═══ MATERIAL FOR THIS EXERCISE

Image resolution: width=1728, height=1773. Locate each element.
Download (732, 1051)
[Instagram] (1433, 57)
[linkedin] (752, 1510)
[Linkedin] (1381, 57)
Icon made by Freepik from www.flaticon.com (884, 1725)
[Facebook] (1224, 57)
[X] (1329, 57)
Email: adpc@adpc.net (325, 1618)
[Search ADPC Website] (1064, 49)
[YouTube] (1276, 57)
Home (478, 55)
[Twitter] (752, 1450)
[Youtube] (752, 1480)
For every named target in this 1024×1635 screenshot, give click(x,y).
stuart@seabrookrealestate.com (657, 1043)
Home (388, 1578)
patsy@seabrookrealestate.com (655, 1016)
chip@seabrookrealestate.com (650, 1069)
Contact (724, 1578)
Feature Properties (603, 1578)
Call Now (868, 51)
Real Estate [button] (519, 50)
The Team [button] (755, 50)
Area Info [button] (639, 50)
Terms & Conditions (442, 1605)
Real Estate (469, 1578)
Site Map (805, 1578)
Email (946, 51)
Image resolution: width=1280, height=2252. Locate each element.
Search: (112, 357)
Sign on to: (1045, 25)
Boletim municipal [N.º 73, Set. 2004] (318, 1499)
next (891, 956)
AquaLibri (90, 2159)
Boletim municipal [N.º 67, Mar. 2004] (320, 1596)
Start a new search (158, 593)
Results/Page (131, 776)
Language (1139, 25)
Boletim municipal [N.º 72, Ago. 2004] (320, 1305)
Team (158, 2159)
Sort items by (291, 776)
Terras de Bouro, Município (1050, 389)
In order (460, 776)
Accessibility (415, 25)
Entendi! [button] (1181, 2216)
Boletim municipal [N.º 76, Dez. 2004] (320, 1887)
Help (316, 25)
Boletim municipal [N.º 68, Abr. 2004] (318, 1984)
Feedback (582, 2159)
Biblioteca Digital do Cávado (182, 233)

══════

WHAT TO WORK ON = Go line by line through the records above and copy each one containing "Image".

WORKED SOLUTION =
Image resolution: width=1728, height=1773. Locate each element.
Image resolution: width=1280, height=2252. Locate each element.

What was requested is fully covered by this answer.